Sobre Colbo
Hacia 1948, los arquitectos Colette Boccara y César Jannello se trasladaron de Buenos Aires a la ciudad de Mendoza, donde Jannello había sido designado director de la Escuela de Cerámica de la Universidad Nacional de Cuyo. La Escuela tomó la característica de escuela / taller, un formato muy novedoso para la época, que permitía la aplicación inmediata de los conocimientos y resultados académicos.
Colette comenzó a realizar sus primeras piezas de cerámica únicas, y en poco tiempo decidió sistematizar la producción. Hacia 1953 produjo las primeras piezas de vajilla en gres, material también conocido como “porcelana roja” por sus propiedades de resistencia y pureza, que ella misma extrajo de la cordillera mendocina. Esto le permitió tener control del producto a lo largo de toda la cadena de valor, desde la materia prima hasta la pieza final.Entre 1960 y 1965, luego de separarse de Jannello, Colette Boccara invirtió todo su capital en la empresa. Con el aporte de socios, logró ampliar las instalaciones y adquirir maquinarias para establecerse como Colbo Gres Cerámico SCA. En 1967, su juego de vajilla, caracterizado por una fuerte y coherente línea formal, alcanzó el reconocimiento a su calidad con la Etiqueta Roja de Buen Diseño otorgada por el CIDI.
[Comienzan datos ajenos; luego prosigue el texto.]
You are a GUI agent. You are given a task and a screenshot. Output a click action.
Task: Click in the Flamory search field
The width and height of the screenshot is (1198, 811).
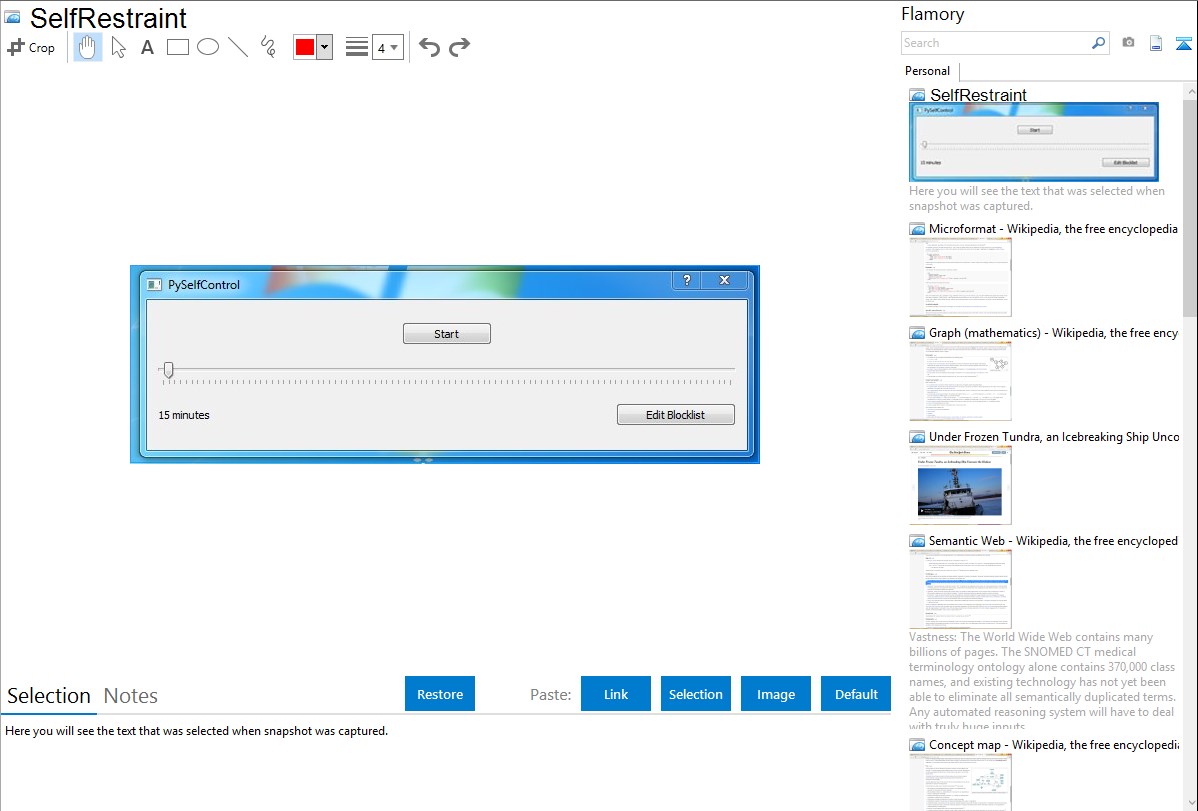point(995,43)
Durante los ’70 Colbo logró el mejor desempeño de su historia. De la mano de Matías Jannello, la fábrica mejoró notablemente su eficiencia y productividad, avanzó en el desarrollo de nuevas líneas y estableció una presencia a nivel nacional e internacional. Se incorporó la producción de vajillas decoradas con serigrafías vitrificables de artistas como Libero Badii o Bruno Jannello (hijo de Colette), para darle valor agregado y personalidad.A principios de los años 80, una trama de circunstancias asociadas a la realidad económico-política del país y a la realidad personal de Colette concluyeron con el cierre de la fábrica. Se interrumpió así la historia de uno de los contados casos de empresas dirigidas por el diseño en la Argentina.
En 2005, el curador de diseño Wustavo Quiroga al frente del equipo de Fundación del Interior, encararon un proyecto de recuperación patrimonial del diseño mendocino que cristaliza en la colección Guón! De esa iniciativa surgió la inquietud: Colbo tiene que volver. 
Desde 2007, Matias Jannello junto al diseñador industrial Martín Endrizzi, recuperan el knowhow de Colbo. La reapertura de la fábrica, dobla la apuesta por la innovación -apoyada en nuevas tecnologías y dirigida por el diseño- para dar respuesta a la demanda de vajilla gourmet planteada por el fuerte desarrollo gastronómico y turístico del país. Prueba de este compromiso es la obtención en 2011 del Sello de Buen Diseño otorgado por la Subsecretaría de Industria de la Nación.
La apuesta se materializa hoy en una serie de piezas de varios colores (que incluyen turquesa, amarillo y verde), que juegan con formas triangulares, en las que el diseño resuelve con inteligencia y belleza problemas propios del material y la técnica de producción, privilegiando la funcionalidad.
El proyecto cuenta con el asesoramiento de la Incubadora de Empresas de la UNCuyo y ha sido objeto de publicaciones y notas en los medios especializados más destacados del país. En 2012 Colbo recibió el Gran Premio de la categoría Diseño y Empresa, en la III Bienal Iberoamericana de Diseño.